▸ **WHAT IS BEING ASKED**
Recast the records below as a Markdown table with two columns, Row and Text. Number each line in order and put the line beside its number, leaving out blank lines.

..............................

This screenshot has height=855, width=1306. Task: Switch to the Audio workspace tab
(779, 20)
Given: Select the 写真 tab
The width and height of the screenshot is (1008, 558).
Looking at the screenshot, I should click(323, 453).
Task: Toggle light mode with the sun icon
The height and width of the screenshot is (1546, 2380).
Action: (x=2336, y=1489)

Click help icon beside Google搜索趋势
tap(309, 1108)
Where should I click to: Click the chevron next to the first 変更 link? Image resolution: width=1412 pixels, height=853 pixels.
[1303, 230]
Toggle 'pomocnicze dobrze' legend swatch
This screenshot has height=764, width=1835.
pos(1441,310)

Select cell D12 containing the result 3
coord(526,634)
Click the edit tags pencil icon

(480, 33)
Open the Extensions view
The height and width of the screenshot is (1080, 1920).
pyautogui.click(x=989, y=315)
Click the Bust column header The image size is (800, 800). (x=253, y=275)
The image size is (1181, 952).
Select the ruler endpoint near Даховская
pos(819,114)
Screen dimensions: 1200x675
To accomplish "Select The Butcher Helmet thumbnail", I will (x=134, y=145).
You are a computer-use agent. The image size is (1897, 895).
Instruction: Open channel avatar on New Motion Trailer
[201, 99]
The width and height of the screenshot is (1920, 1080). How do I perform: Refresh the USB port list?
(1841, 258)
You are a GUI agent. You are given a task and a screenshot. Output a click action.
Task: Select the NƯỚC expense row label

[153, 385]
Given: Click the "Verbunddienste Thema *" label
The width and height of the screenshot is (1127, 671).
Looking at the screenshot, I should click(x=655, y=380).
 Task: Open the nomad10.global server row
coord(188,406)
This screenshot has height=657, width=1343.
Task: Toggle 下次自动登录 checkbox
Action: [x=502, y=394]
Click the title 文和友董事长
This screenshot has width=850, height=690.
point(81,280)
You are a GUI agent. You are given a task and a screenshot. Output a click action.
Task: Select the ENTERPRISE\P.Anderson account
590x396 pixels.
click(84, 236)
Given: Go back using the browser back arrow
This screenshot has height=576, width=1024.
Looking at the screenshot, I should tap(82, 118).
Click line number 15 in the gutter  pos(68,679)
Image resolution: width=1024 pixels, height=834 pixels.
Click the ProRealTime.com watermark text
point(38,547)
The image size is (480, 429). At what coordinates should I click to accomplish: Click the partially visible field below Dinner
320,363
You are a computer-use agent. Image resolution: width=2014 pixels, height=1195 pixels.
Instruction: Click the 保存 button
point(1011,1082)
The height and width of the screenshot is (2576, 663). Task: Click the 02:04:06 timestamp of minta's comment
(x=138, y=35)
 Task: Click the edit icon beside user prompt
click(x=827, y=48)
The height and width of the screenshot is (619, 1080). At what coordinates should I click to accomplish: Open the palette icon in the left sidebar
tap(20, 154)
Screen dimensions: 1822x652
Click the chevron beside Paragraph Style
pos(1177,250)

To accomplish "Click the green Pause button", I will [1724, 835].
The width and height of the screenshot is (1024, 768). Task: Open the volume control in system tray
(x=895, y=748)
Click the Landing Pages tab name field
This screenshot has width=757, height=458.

..............................

▸ **FINAL RESULT**
| Row | Text |
|---|---|
| 1 | This screenshot has height=855, width=1306. Task: Switch to the Audio workspace tab |
| 2 | (779, 20) |
| 3 | Given: Select the 写真 tab |
| 4 | The width and height of the screenshot is (1008, 558). |
| 5 | Looking at the screenshot, I should click(323, 453). |
| 6 | Task: Toggle light mode with the sun icon |
| 7 | The height and width of the screenshot is (1546, 2380). |
| 8 | Action: (x=2336, y=1489) |
| 9 | Click help icon beside Google搜索趋势 |
| 10 | tap(309, 1108) |
| 11 | Where should I click to: Click the chevron next to the first 変更 link? Image resolution: width=1412 pixels, height=853 pixels. |
| 12 | [1303, 230] |
| 13 | Toggle 'pomocnicze dobrze' legend swatch |
| 14 | This screenshot has height=764, width=1835. |
| 15 | pos(1441,310) |
| 16 | Select cell D12 containing the result 3 |
| 17 | coord(526,634) |
| 18 | Click the edit tags pencil icon |
| 19 | (480, 33) |
| 20 | Open the Extensions view |
| 21 | The height and width of the screenshot is (1080, 1920). |
| 22 | pyautogui.click(x=989, y=315) |
| 23 | Click the Bust column header The image size is (800, 800). (x=253, y=275) |
| 24 | The image size is (1181, 952). |
| 25 | Select the ruler endpoint near Даховская |
| 26 | pos(819,114) |
| 27 | Screen dimensions: 1200x675 |
| 28 | To accomplish "Select The Butcher Helmet thumbnail", I will (x=134, y=145). |
| 29 | You are a computer-use agent. The image size is (1897, 895). |
| 30 | Instruction: Open channel avatar on New Motion Trailer |
| 31 | [201, 99] |
| 32 | The width and height of the screenshot is (1920, 1080). How do I perform: Refresh the USB port list? |
| 33 | (1841, 258) |
| 34 | You are a GUI agent. You are given a task and a screenshot. Output a click action. |
| 35 | Task: Select the NƯỚC expense row label |
| 36 | [153, 385] |
| 37 | Given: Click the "Verbunddienste Thema *" label |
| 38 | The width and height of the screenshot is (1127, 671). |
| 39 | Looking at the screenshot, I should click(x=655, y=380). |
| 40 |  Task: Open the nomad10.global server row |
| 41 | coord(188,406) |
| 42 | This screenshot has height=657, width=1343. |
| 43 | Task: Toggle 下次自动登录 checkbox |
| 44 | Action: [x=502, y=394] |
| 45 | Click the title 文和友董事长 |
| 46 | This screenshot has width=850, height=690. |
| 47 | point(81,280) |
| 48 | You are a GUI agent. You are given a task and a screenshot. Output a click action. |
| 49 | Task: Select the ENTERPRISE\P.Anderson account |
| 50 | 590x396 pixels. |
| 51 | click(84, 236) |
| 52 | Given: Go back using the browser back arrow |
| 53 | This screenshot has height=576, width=1024. |
| 54 | Looking at the screenshot, I should tap(82, 118). |
| 55 | Click line number 15 in the gutter  pos(68,679) |
| 56 | Image resolution: width=1024 pixels, height=834 pixels. |
| 57 | Click the ProRealTime.com watermark text |
| 58 | point(38,547) |
| 59 | The image size is (480, 429). At what coordinates should I click to accomplish: Click the partially visible field below Dinner |
| 60 | 320,363 |
| 61 | You are a computer-use agent. Image resolution: width=2014 pixels, height=1195 pixels. |
| 62 | Instruction: Click the 保存 button |
| 63 | point(1011,1082) |
| 64 | The height and width of the screenshot is (2576, 663). Task: Click the 02:04:06 timestamp of minta's comment |
| 65 | (x=138, y=35) |
| 66 |  Task: Click the edit icon beside user prompt |
| 67 | click(x=827, y=48) |
| 68 | The height and width of the screenshot is (619, 1080). At what coordinates should I click to accomplish: Open the palette icon in the left sidebar |
| 69 | tap(20, 154) |
| 70 | Screen dimensions: 1822x652 |
| 71 | Click the chevron beside Paragraph Style |
| 72 | pos(1177,250) |
| 73 | To accomplish "Click the green Pause button", I will [1724, 835]. |
| 74 | The width and height of the screenshot is (1024, 768). Task: Open the volume control in system tray |
| 75 | (x=895, y=748) |
| 76 | Click the Landing Pages tab name field |
| 77 | This screenshot has width=757, height=458. |